__Exercise description__: The lines to output run from the first line of the entries below through the line containing "Başvuru Formları (816, 1983)"; copy them exactly and leave out pictures.

Material supplied: Begin

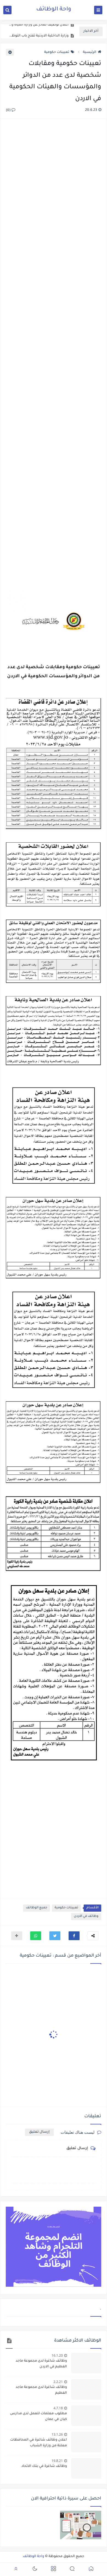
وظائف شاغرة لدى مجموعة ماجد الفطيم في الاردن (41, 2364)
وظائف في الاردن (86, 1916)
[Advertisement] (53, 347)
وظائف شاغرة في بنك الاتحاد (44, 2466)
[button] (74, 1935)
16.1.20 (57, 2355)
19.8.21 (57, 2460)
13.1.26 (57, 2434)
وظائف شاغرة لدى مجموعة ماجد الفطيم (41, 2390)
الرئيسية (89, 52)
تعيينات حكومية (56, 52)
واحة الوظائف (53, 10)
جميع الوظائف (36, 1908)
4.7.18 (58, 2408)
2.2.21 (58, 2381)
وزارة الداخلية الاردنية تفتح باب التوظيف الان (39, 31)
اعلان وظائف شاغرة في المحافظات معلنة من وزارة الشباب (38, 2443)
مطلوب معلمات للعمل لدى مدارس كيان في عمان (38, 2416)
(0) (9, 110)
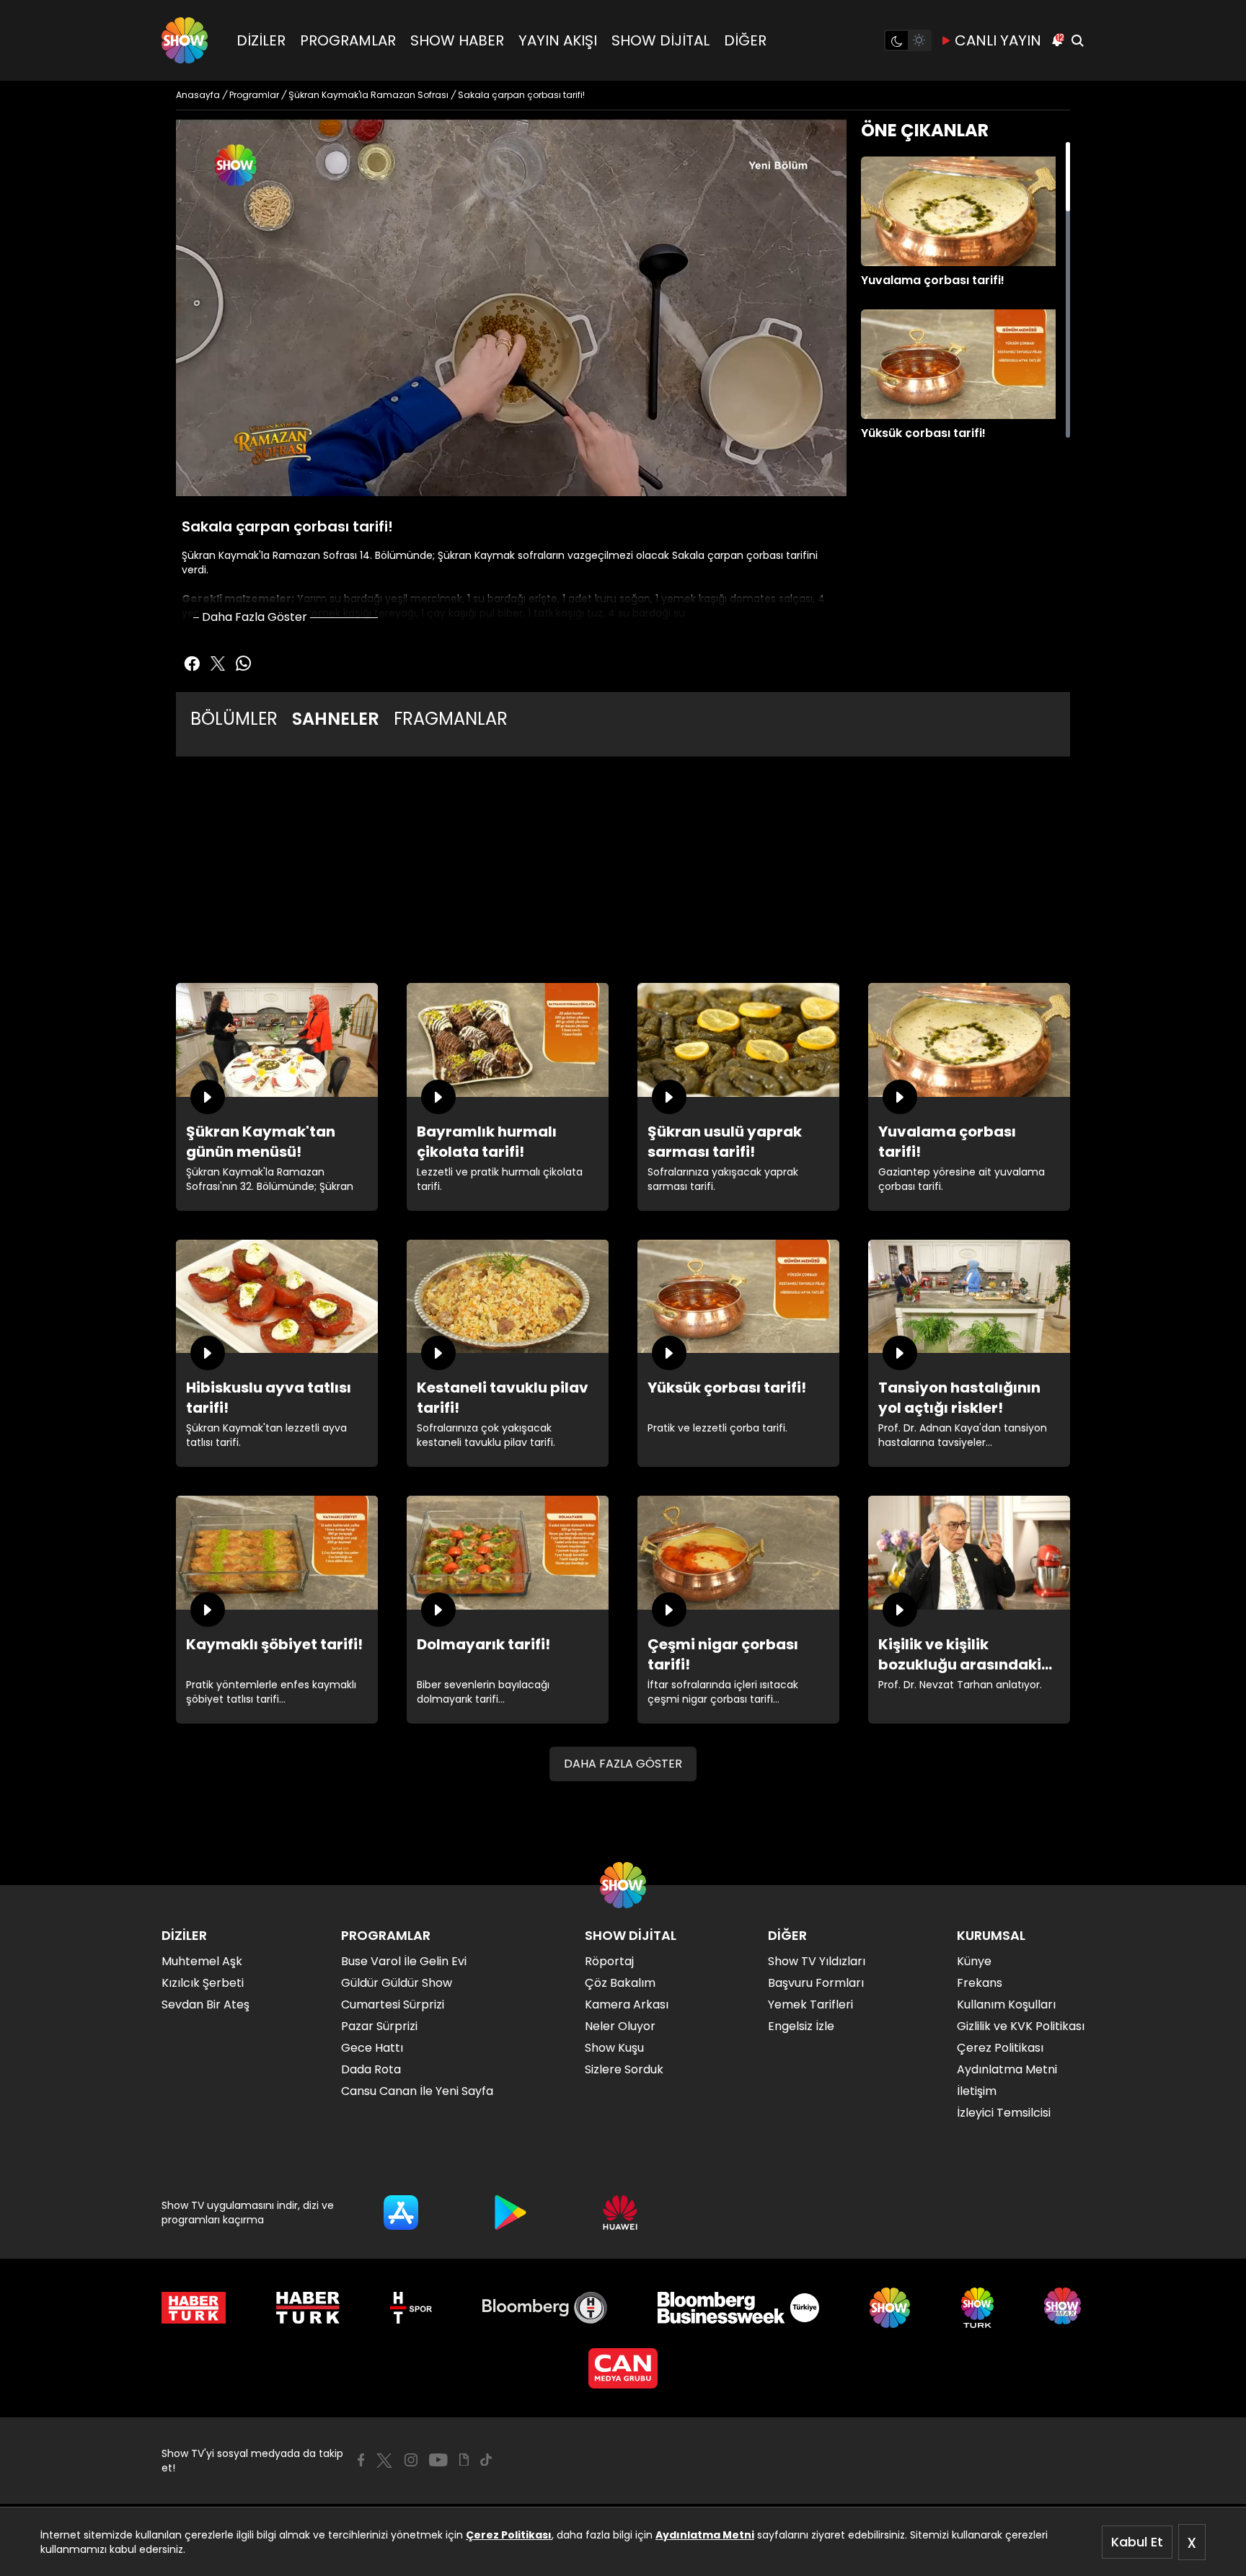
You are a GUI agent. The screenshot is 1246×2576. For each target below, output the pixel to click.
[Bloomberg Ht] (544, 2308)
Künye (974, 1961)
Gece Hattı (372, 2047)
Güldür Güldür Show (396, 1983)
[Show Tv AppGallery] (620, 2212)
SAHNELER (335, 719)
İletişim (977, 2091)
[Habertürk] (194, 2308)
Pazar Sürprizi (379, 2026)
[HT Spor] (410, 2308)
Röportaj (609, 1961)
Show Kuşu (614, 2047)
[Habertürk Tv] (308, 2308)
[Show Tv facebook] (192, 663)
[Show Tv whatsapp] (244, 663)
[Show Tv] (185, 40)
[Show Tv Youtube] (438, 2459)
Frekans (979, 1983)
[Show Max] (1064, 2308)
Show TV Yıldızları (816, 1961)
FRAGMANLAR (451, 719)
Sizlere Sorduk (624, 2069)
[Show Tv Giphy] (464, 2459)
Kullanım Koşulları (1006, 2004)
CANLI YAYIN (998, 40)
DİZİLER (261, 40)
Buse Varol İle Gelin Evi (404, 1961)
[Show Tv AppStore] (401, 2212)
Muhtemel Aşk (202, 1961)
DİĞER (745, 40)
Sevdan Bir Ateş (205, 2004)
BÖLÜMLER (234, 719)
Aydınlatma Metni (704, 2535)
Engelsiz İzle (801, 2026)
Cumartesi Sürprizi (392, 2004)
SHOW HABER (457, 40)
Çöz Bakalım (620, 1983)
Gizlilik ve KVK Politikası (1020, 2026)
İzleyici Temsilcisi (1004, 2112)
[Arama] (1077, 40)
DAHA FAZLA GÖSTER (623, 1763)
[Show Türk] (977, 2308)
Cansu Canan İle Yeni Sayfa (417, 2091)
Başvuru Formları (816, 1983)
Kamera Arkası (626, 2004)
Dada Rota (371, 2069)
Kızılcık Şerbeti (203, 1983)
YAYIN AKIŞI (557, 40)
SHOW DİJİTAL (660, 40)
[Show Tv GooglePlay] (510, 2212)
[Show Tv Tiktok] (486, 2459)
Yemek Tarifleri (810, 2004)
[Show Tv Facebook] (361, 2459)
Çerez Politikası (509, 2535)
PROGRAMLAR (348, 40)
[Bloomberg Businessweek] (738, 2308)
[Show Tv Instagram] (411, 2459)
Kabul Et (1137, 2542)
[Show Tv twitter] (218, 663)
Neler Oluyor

Material supplied: End

__Output of the task__:
وظائف شاغرة لدى مجموعة ماجد الفطيم في الاردن (41, 2364)
وظائف في الاردن (86, 1916)
[Advertisement] (53, 347)
وظائف شاغرة في بنك الاتحاد (44, 2466)
[button] (74, 1935)
16.1.20 (57, 2355)
19.8.21 (57, 2460)
13.1.26 (57, 2434)
وظائف شاغرة لدى مجموعة ماجد الفطيم (41, 2390)
الرئيسية (89, 52)
تعيينات حكومية (56, 52)
واحة الوظائف (53, 10)
جميع الوظائف (36, 1908)
4.7.18 (58, 2408)
2.2.21 (58, 2381)
وزارة الداخلية الاردنية تفتح باب التوظيف الان (39, 31)
اعلان وظائف شاغرة في المحافظات معلنة من وزارة الشباب (38, 2443)
مطلوب معلمات للعمل لدى مدارس كيان في عمان (38, 2416)
(0) (9, 110)
You are a GUI agent. The screenshot is 1246×2576. For each target below, output the pixel to click.
[Bloomberg Ht] (544, 2308)
Künye (974, 1961)
Gece Hattı (372, 2047)
Güldür Güldür Show (396, 1983)
[Show Tv AppGallery] (620, 2212)
SAHNELER (335, 719)
İletişim (977, 2091)
[Habertürk] (194, 2308)
Pazar Sürprizi (379, 2026)
[HT Spor] (410, 2308)
Röportaj (609, 1961)
Show Kuşu (614, 2047)
[Habertürk Tv] (308, 2308)
[Show Tv facebook] (192, 663)
[Show Tv whatsapp] (244, 663)
[Show Tv] (185, 40)
[Show Tv Youtube] (438, 2459)
Frekans (979, 1983)
[Show Max] (1064, 2308)
Show TV Yıldızları (816, 1961)
FRAGMANLAR (451, 719)
Sizlere Sorduk (624, 2069)
[Show Tv Giphy] (464, 2459)
Kullanım Koşulları (1006, 2004)
CANLI YAYIN (998, 40)
DİZİLER (261, 40)
Buse Varol İle Gelin Evi (404, 1961)
[Show Tv AppStore] (401, 2212)
Muhtemel Aşk (202, 1961)
DİĞER (745, 40)
Sevdan Bir Ateş (205, 2004)
BÖLÜMLER (234, 719)
Aydınlatma Metni (704, 2535)
Engelsiz İzle (801, 2026)
Cumartesi Sürprizi (392, 2004)
SHOW HABER (457, 40)
Çöz Bakalım (620, 1983)
Gizlilik ve KVK Politikası (1020, 2026)
İzleyici Temsilcisi (1004, 2112)
[Arama] (1077, 40)
DAHA FAZLA GÖSTER (623, 1763)
[Show Türk] (977, 2308)
Cansu Canan İle Yeni Sayfa (417, 2091)
Başvuru Formları (816, 1983)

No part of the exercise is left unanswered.